> [Objective] Copy the lines word for word, from the first line through the line with "the icon below".

####

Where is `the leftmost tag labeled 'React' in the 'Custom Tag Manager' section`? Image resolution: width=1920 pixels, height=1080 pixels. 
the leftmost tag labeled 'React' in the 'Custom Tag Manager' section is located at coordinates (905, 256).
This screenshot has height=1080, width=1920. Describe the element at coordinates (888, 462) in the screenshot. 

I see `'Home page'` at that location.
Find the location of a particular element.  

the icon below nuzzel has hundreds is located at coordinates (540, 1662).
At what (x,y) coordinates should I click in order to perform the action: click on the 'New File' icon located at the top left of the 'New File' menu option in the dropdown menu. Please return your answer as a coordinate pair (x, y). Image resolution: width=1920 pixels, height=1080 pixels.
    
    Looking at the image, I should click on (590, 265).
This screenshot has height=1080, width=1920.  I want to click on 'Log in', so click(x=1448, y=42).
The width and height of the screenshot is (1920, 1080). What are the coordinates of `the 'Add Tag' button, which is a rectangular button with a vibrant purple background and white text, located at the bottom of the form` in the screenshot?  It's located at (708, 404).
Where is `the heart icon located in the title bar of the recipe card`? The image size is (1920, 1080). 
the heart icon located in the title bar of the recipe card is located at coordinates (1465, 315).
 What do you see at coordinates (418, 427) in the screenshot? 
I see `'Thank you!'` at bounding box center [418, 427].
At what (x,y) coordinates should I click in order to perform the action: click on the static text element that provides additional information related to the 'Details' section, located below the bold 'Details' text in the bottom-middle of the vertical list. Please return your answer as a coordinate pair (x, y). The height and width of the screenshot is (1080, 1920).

####

> [Final result]
Where is `the leftmost tag labeled 'React' in the 'Custom Tag Manager' section`? Image resolution: width=1920 pixels, height=1080 pixels. 
the leftmost tag labeled 'React' in the 'Custom Tag Manager' section is located at coordinates (905, 256).
This screenshot has height=1080, width=1920. Describe the element at coordinates (888, 462) in the screenshot. 

I see `'Home page'` at that location.
Find the location of a particular element.  

the icon below nuzzel has hundreds is located at coordinates (540, 1662).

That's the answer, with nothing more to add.